Au cours des dernières semaines, sur fond de tensions commerciales entre les Etats Unis et la Chine, des inquiétudes sur la croissance américaine ont pris le dessus dans un contexte de forte volatilité et de correction des marchés d’actions. Le scepticisme sur la capacité de la Fed à poursuivre sa politique de resserrement monétaire s’est ainsi emparé du marché, s’illustrant de manière concomitante par une ré-évaluation à la baisse des anticipations de hausses des taux Fed funds (avec une probabilité de 70% pour une hausse en décembre, mais pratiquement plus aucune en 2019, voire une première baisse dès 2020), une baisse des anticipations d’inflation et l’aplatissement violent de la courbe des taux américaine.
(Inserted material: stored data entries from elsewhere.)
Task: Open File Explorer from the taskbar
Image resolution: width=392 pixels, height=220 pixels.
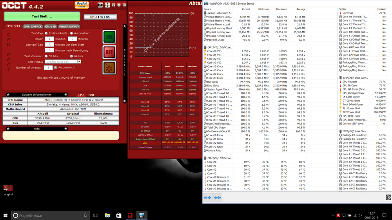Action: pyautogui.click(x=107, y=215)
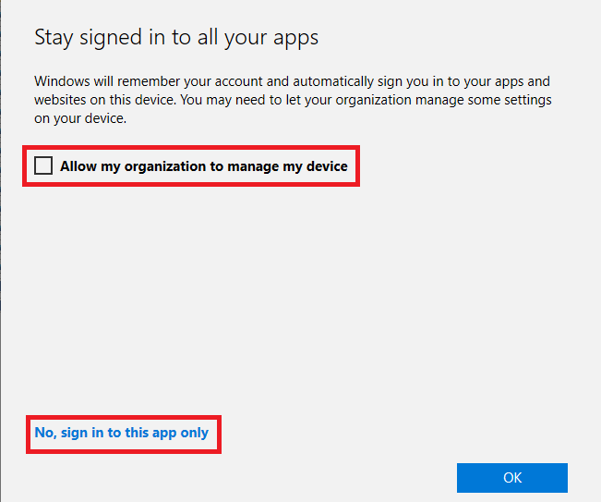The image size is (601, 502).
Task: Click the 'Stay signed in to all your apps' heading
Action: coord(176,38)
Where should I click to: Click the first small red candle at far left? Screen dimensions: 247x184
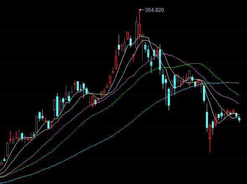click(1, 163)
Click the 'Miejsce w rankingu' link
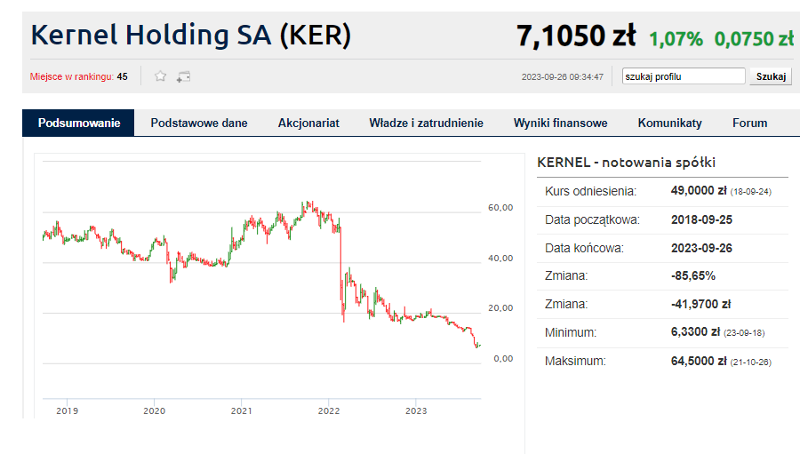Screen dimensions: 800x454 (x=71, y=76)
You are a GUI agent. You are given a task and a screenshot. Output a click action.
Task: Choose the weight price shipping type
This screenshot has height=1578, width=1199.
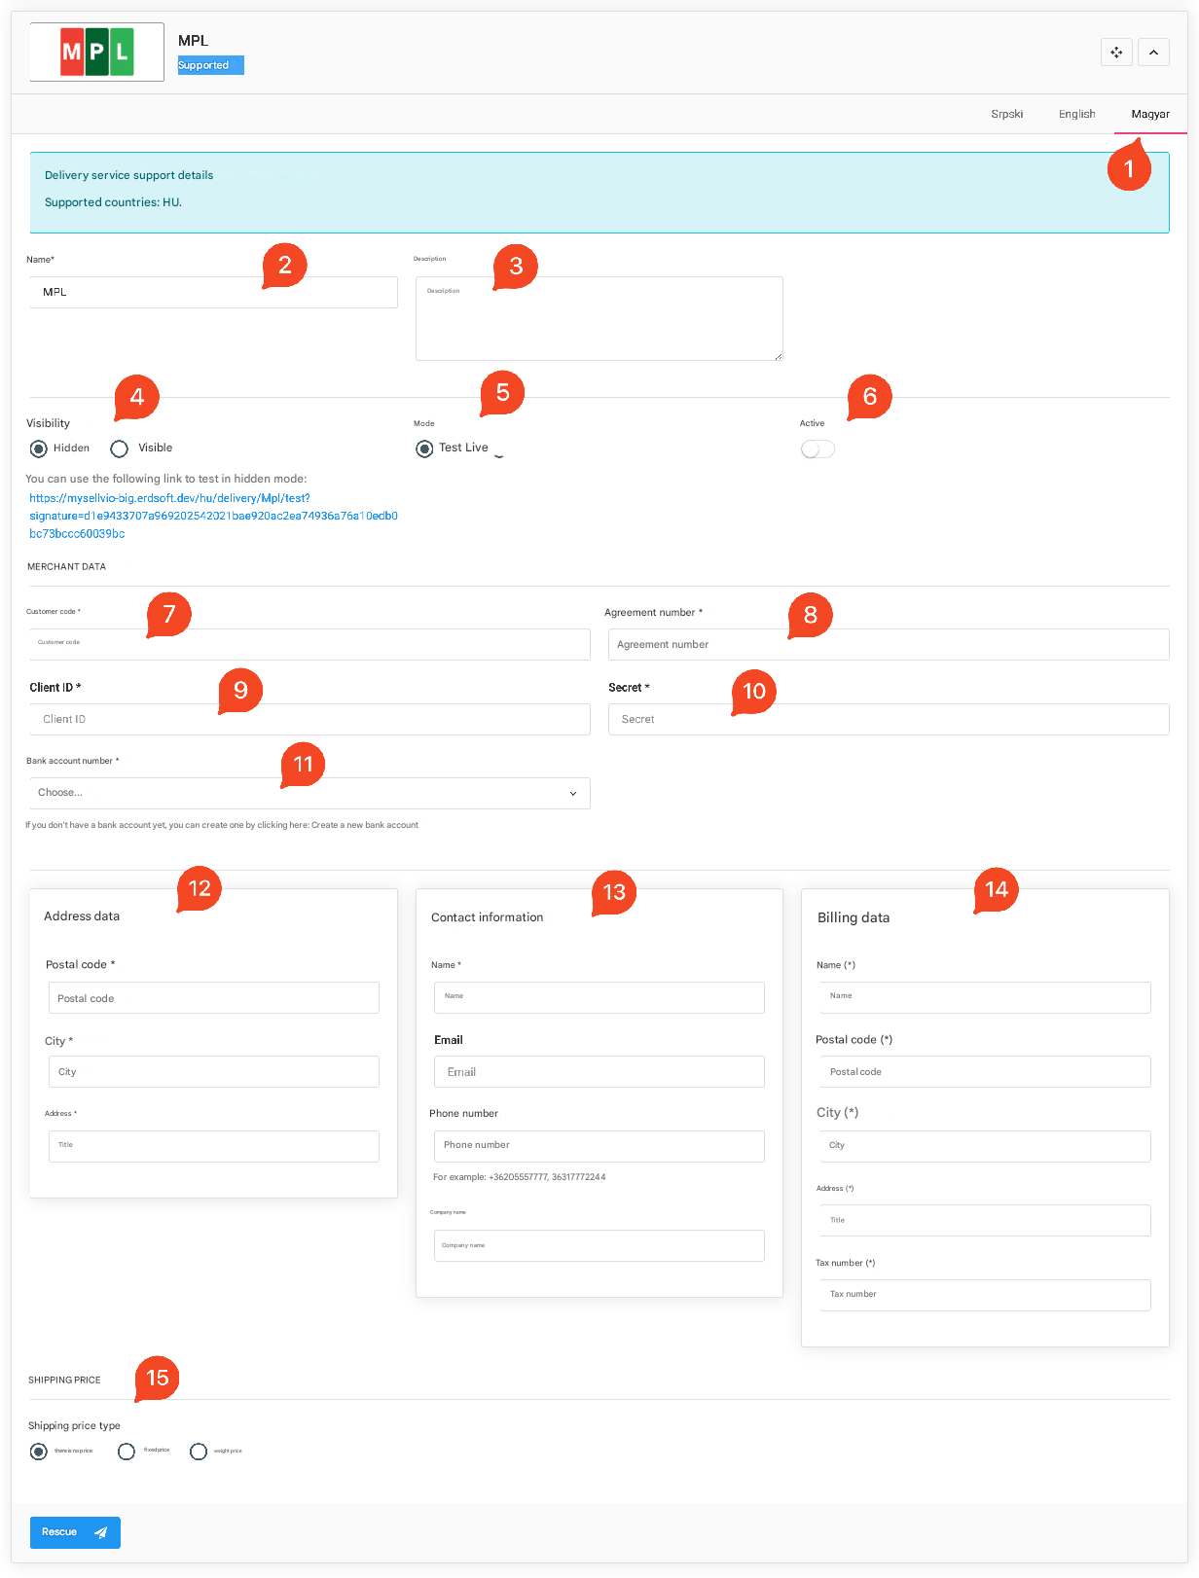[199, 1452]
Face à ces dernières évolutions, les décisions de la Fed pourraient créer un mouvement de marché car, en réalité, un certain nombre d’indicateurs, sur lesquels la banque centrale fonde son analyse, donnent une lecture différente. Ils attestent de la bonne santé, voire de la robustesse, de l’économie américaine : un PMI à 54,7% fin novembre, une confiance des consommateurs élevée, des commandes à l’industrie qui rebondissent (+3,4% fin octobre contre 1,5% fin septembre), un taux de chômage à son plus bas niveau (3,7%) depuis près de 50 ans, des salaires bien orientés qui progressent de 3,1% sur 1 an à fin novembre et un pouvoir d’achat des ménages qui devrait être dopé par la baisse du prix du pétrole.
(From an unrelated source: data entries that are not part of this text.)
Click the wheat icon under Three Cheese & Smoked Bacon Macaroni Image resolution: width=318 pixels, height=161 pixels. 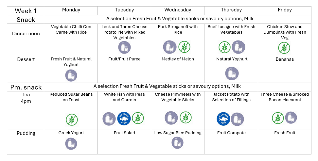[278, 118]
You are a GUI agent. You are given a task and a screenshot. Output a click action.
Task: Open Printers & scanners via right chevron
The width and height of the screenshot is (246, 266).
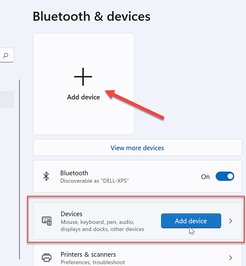(231, 258)
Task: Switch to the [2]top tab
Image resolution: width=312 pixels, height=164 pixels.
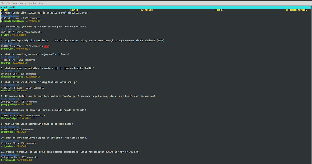Action: click(74, 10)
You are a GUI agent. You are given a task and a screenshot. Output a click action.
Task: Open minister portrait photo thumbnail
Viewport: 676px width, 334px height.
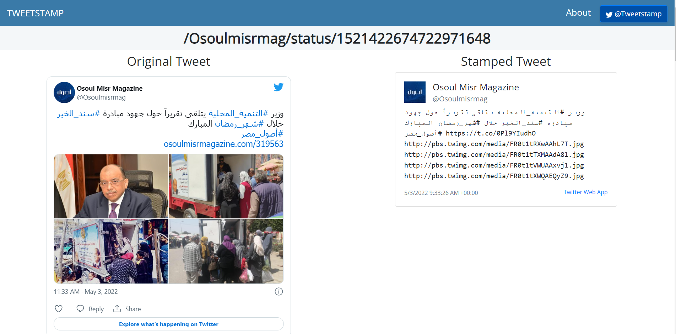(111, 186)
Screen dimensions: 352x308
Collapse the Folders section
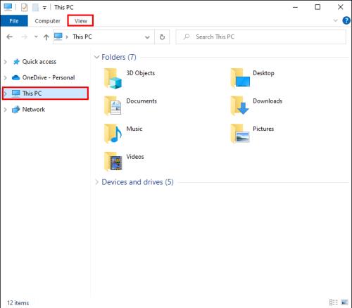coord(96,57)
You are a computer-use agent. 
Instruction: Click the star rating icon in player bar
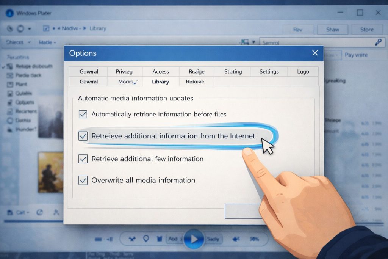tap(236, 239)
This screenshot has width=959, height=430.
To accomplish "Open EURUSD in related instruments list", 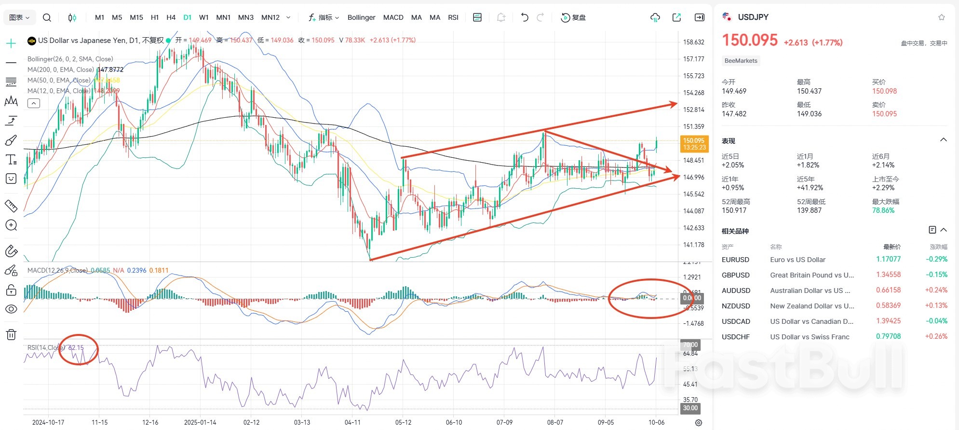I will click(735, 260).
Se fondant sur la réalité des chiffres, la Fed devrait donc maintenir le cap du resserrement monétaire en confirmant sa stratégie de hausse des taux. Elle pourrait certes réviser légèrement à la baisse ses prévisions de hausses de taux pour 2019, passant de 3 hausses à 2, mais probablement pas en deçà. Il y a donc probablement un facteur de surprise attaché à cette réunion du FOMC : les investisseurs risquent d’être pris à contrepied et de réviser leurs anticipations, entrainant ainsi un regain de volatilité et une repentification de la courbe américaine.
En tout état de cause, il ne fait aucun doute qu’en se rapprochant d’une politique monétaire neutre -des Fed Funds autour de 3%- la Fed n’est plus en pilotage automatique et que chaque décision à venir sur les taux sera évaluée à l’aune des dernières évolutions macro-économiques. Ce caractère moins prévisible dans la prise de décision de la Fed alimentera à l’avenir plus de volatilité.